__GIVEN REQUEST 1__.
Translate this sentence from the interview transcript into Spanish: "We did a deal last December that was really good."
__GIVEN REQUEST 2__.
Write out everything in the interview transcript from "Jeff Dangelo: Well, I'll" down to "Russian means truck.", with no changes.

__PASSAGE SHOWN__.
* * *

Speaker 2: Yeah. Yeah. It is, it's always been an interesting there's a lot of very talented, hardworking people in brokerage. And many of them like, people are not often one way or, you know, like, really good people can kind of adapt, but it is it does feel like a little a little different. I'm curious, maybe like a good moment to, like, tell us a bit about Fura and what you guys are doing now. I'm also curious about the name, because kinda I I love it, and I wanna know where it, where it came from.
Jeff Dangelo: Well, I'll start there. So Fira so Phil's from Eastern Europe. Yep. And, you know, originally from Moscow, and Fira in both Ukrainian and Russian means truck.
[22:29]
So one of the things that we were you know, he was trying to do originally before I joined was, you know, when you're starting a tech company, kinda like we did Turbo, is we're trying to find, you know, sort of a two syllable name that is kind of really easy to remember and, you know, have the.com for that. So he bought the .com really early on and now obviously Kira, you know, the branding was really good. Our chief product officer, just an amazing branding guy. If you've gone on our website, he built the web, like just really, really good flow in creating our brand. Know, Fura, when I took over, actually when I started, I think one of the things that I was always obsessed about was not necessarily how to get rid of people, it was more of, there was so much work that's manual, right? And you're doing this work today, right, to automate a lot of the minutia that people do And every so I came in and I was like, Look, we have so many people, this business is not gonna scale, especially if we do M and A, right? So think about, Hey, we're gonna add way more people and we're still not applying tech and we're still not automating. So we kind of put this roadmap together of how do we create sort of zero waste? Some other people have said this, right? But we had to do it on a shoestring budget, you know, early on. Like, if you think of Convoy, think their early days were like zero waste. But and they you know, Dan did some great things. But at the same time, you know, we didn't have that kind of fundraising to do that work. So we had to do, like, piece by piece on top of something out of the box, which Inter was kind of our baseline product. The other thing that we felt is over the next couple years, there was gonna be massive consolidation in this industry, which you're seeing. And I think we have a window of twelve to twenty four months where you're seeing a lot of brokers struggling,
[24:35]
a lot of 3PLs struggling, and they just don't know what to do. Right? They're like, know, do I stay on and hopefully the market comes back? They've been saying it for a couple years now that the market's gonna come back. And so one of the big buckets that we do when we buy is companies that are losing money or breaking even, and we give those owners an outcome that they wouldn't have normally gotten, right? A lot of times those companies have all offshore or onshore teams, they have old technology, They're very inefficient, right, across the board. And our job is to almost take them from manual to digital within a couple months. Right? We do have our buckets. Like, we're we have a pretty big pipeline of companies that one one bucket is, you know, owners that just wanna get out, that want to allow their people to, you know, make it to the next level. Maybe they're not struggling, but they they're like, like, just need someone that's sort of tech forward in the way that they look at the world, but also get a piece, second bite of the apple. Right? Get a second piece to make money knowing that we're growing. I'll give you our revenue kind of growth. You know, we've, in a second. And then the third bucket is owners that just wanna be a part of something. Right? They wanna be a part of something great, and they can't they don't know how to do that. And so typically our size is under 50,000,000. Really, that 5 to $20,000,000 sweet spot is kinda perfect for us, but we'll look larger. We have a pretty good pipeline and some good stuff going on right now from a mergers and acquisitions perspective. We did a deal last December that was really good. It was Pinwheel and owner, one of the owners of that is still with us and adds a ton of value, Johnny.

* * *

__DATASET EXCERPTS__.
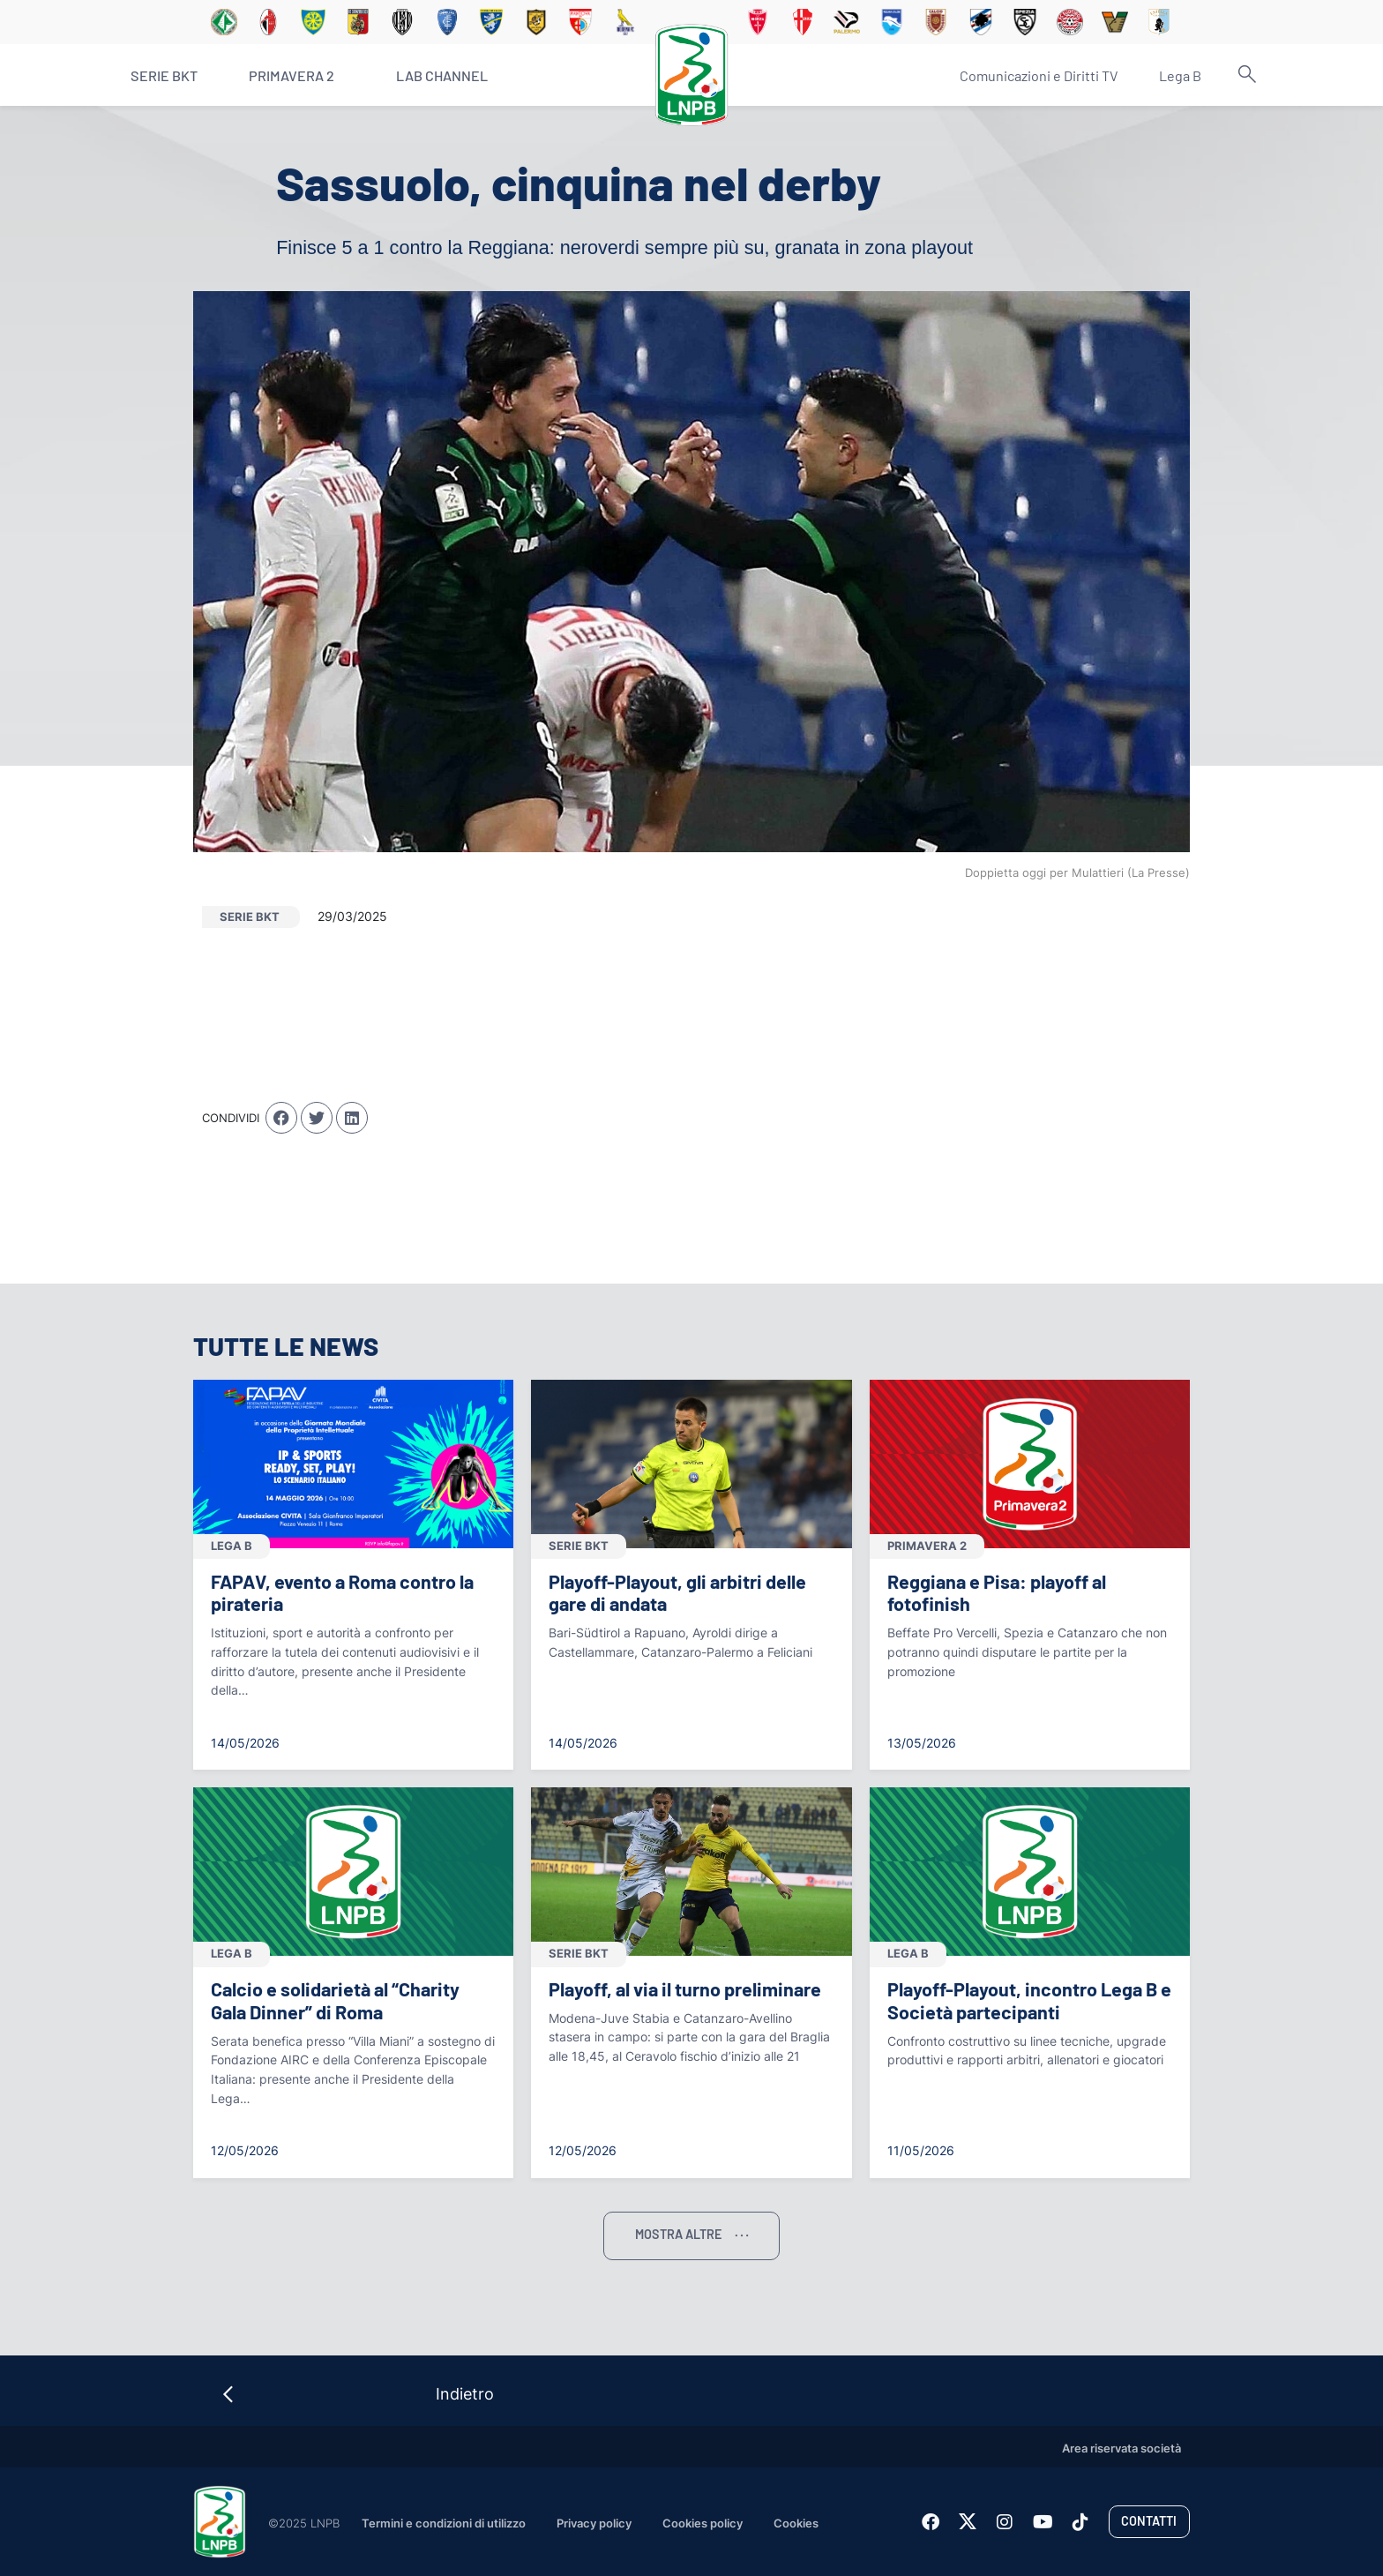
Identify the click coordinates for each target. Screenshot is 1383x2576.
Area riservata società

* * *

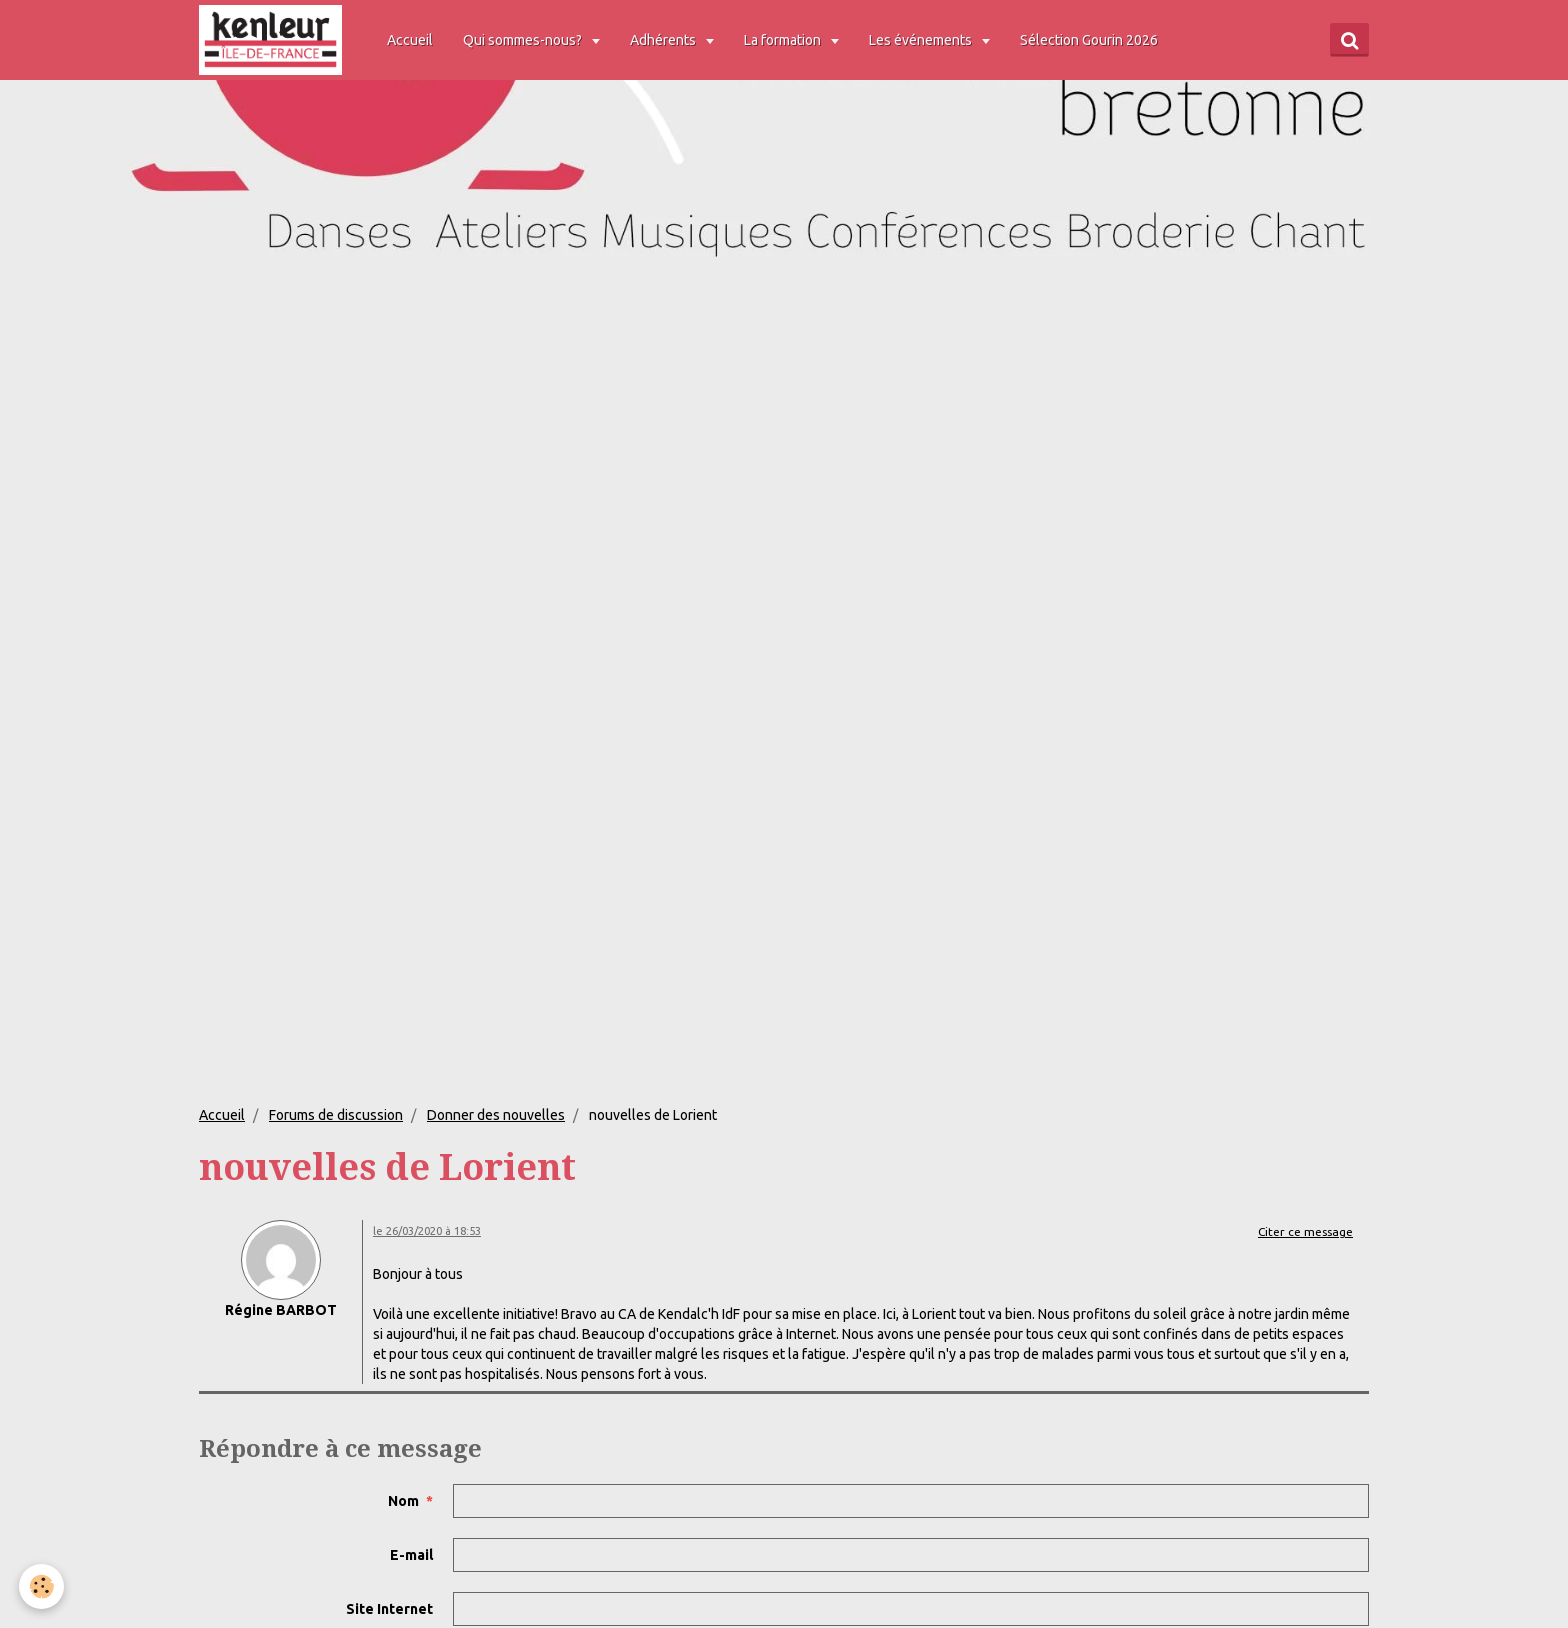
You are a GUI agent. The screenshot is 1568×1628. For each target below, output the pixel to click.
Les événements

* * *

__RIGHT ANSWER 1__.
Hicimos un acuerdo en diciembre pasado que fue muy bueno.

__RIGHT ANSWER 2__.
Jeff Dangelo: Well, I'll start there. So Fira so Phil's from Eastern Europe. Yep. And, you know, originally from Moscow, and Fira in both Ukrainian and Russian means truck.